Sunday, January 01, 2006

My Investing Journey-Reading Up 0 comments

(P.S: Sorry for any disturbances the advertisements above may have caused you)
After that rather brief affair with CWT I resolved to learn more about share investing. Certainly I had to know how to value stocks, otherwise how was I going to know whether a stock was worth investing in?

Building up a field of knowledge from a standing start is a rather painful process, especially when you have a daytime job which takes up most of your time and energy. I checked up some books on investing but they seemed to me too abstruse and I lost interest in them after struggling to get past the strange terms (discounted cash flow, portfolio risk, capital asset pricing) used in the first few pages I started reading (I would later discover that I had been trying to read the wrong books: instead of trying to read "Investments Theory" I should have checked out "One Up On Wall Street") . A mentor would have helped a lot, and I had none.

Ultimately, it was the Internet where I found my initial best resources. Thanks to Yahoo! I located investing sites like Investopedia and The Motley Fool which were easy on clueless beginners. Thanks to these sites I realised that just as sure as there was no single valuation methodology that could scientifically determine the value of a stock (if that were so, there could be no buyer-seller spread nor any short-term price fluctuations), there was an underlying force to share prices which was the business behind the stock. And what mattered in the long-term was the value of the business and how people viewed it.
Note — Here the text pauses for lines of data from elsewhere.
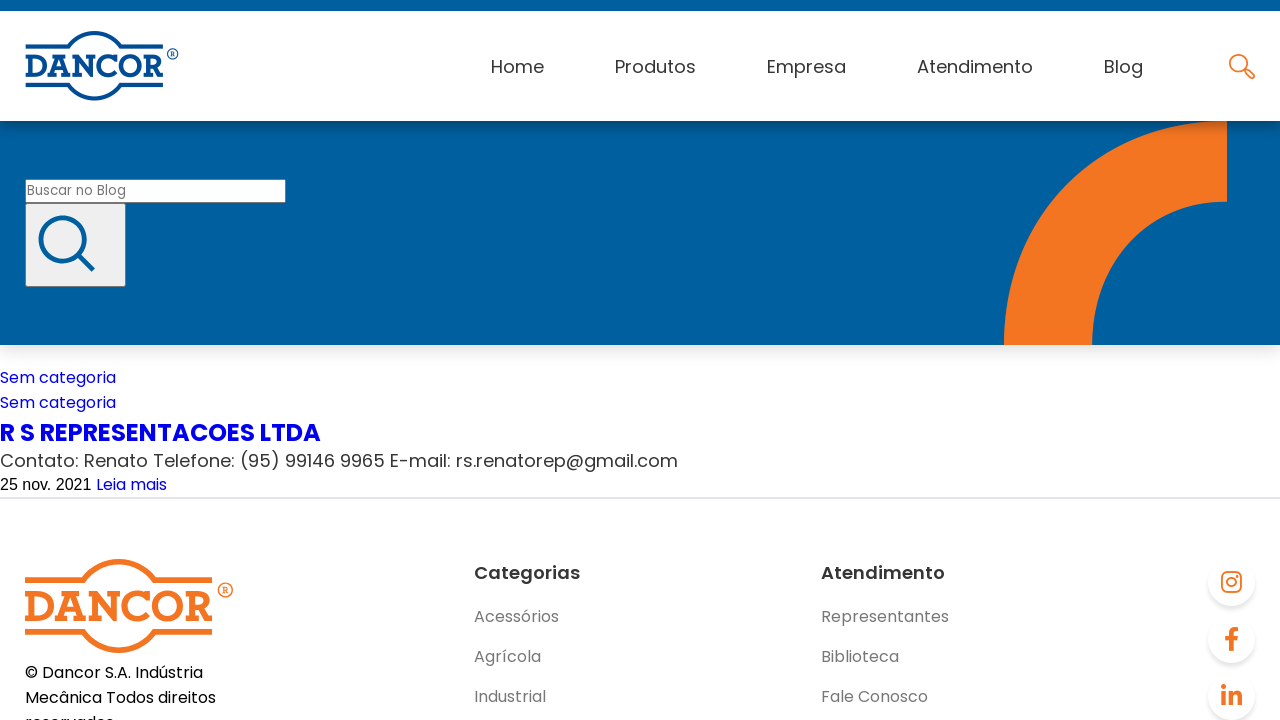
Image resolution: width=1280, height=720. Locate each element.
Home (517, 66)
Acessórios (516, 616)
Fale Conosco (874, 696)
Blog (1123, 66)
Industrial (510, 696)
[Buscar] (75, 245)
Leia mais (131, 484)
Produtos (655, 66)
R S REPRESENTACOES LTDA (160, 432)
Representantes (885, 616)
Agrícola (507, 656)
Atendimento (975, 66)
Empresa (806, 66)
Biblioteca (860, 656)
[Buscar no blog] (155, 191)
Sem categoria (58, 377)
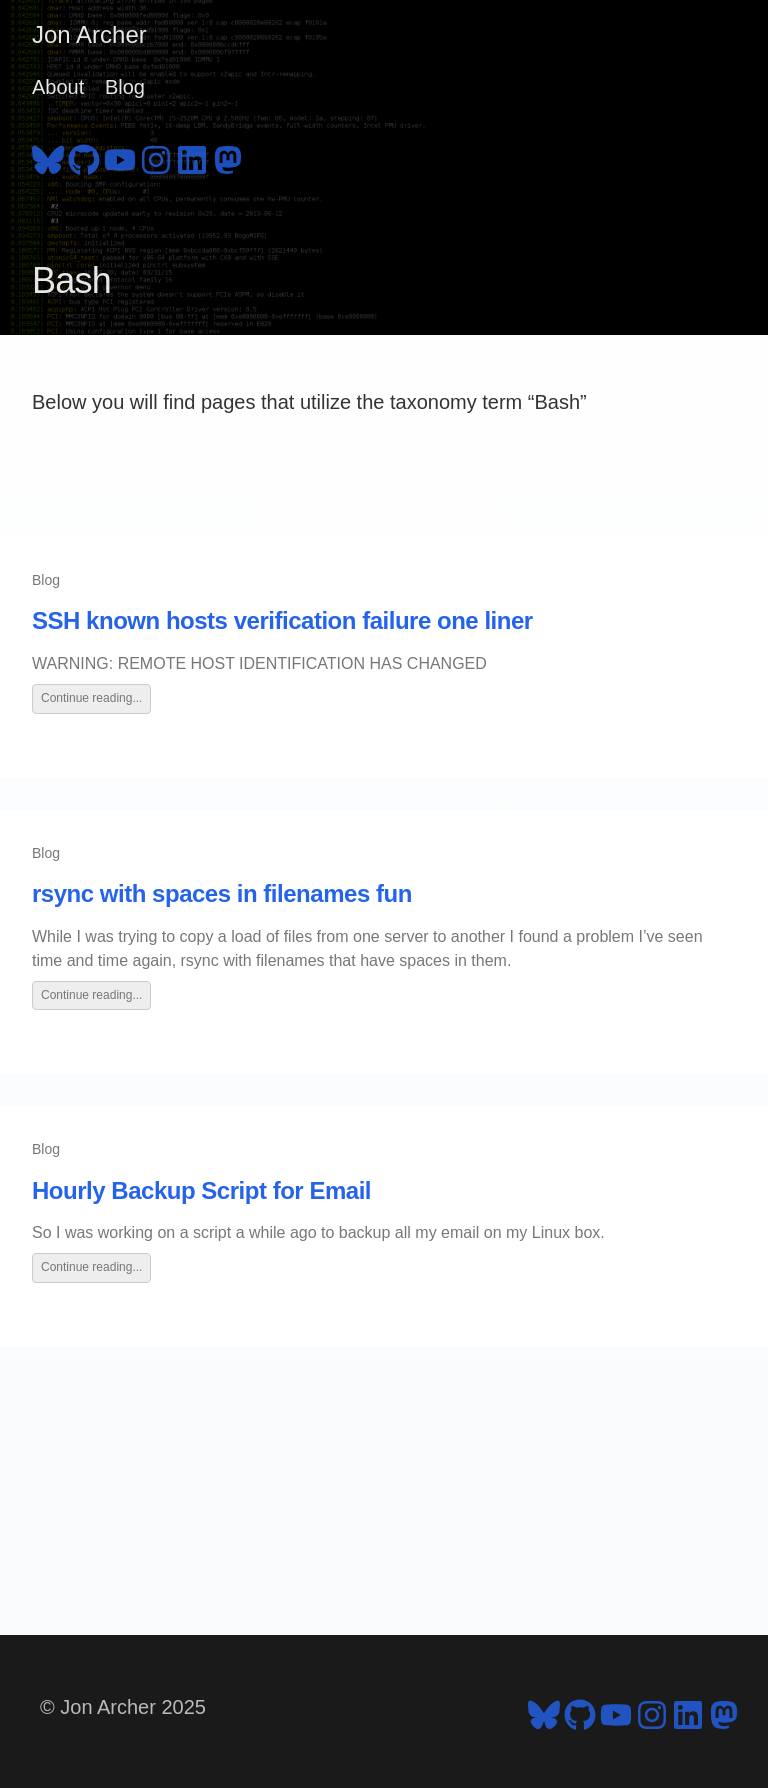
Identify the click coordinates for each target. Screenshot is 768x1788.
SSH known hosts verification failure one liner (282, 620)
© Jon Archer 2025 (123, 1707)
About (58, 87)
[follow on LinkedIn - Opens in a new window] (192, 157)
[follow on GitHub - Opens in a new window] (84, 157)
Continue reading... (91, 698)
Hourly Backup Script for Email (201, 1190)
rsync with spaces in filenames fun (222, 893)
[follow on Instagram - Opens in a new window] (156, 157)
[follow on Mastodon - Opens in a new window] (228, 157)
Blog (125, 87)
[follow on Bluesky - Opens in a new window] (48, 157)
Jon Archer (89, 34)
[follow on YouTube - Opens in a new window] (120, 157)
So, the question changed from how to value a stock to how to value a business -- a small step, but an important one.

The second "revelation" was the existence of different schools of thought concerning share price movement: there were the fundamental school who believed in researching the intrinsic value of a business to determine whether its share was worth buying, the technical school who believed in focusing on the share's price-volume behaviour to make the decision, the momentum approach which became known as the "greater fool" theory after the dot-com crash but was highly popular during the boom, the contrarian approach which sought to zig when everybody else zagged.

The third revelation was that there was a variety of valuation rules of thumb though there was no single unifying approach, quantitative measures like P/S (price/sales), P/E (the Americans call it "earnings multiples" or just "multiples": mind-boggling to a beginner), P/NTA (I took a while to figure out what NTA meant), PEG (Peter Lynch's ratio of P/E vs Annual Growth Rate), even highly creative ones like price/eyeballs for the Internet stocks.

Some say that investing philosophy is determined by nature and in my case it was absolutely true. The moment I read about the various schools of thought I decided instinctively that fundamental analysis was the one for me, primarily because it seemed to my lazy nature that it involved less work than technical analysis which seemed to involved copious amounts of data gathering and statistical plotting (I hadn't come across Metastock then). Allied to this was the thought that underlying business value driving share price was a logical cause-effect phenomenon (actually now I think it's both ways: share price drives business performance by facilitating access to equity capital), much like the way the growing GDP of a country must raise the incomes of all its citizens. Furthermore, I decided that my Accounting skills, acquired in my final year of my degree course, would come in handy for fundamental analysis of a company which supposedly involved detailed examination of the balance sheet, P&L statement and cash flow. With all this in mind, I embarked on the search for the next stock to buy following my short affair with CWT.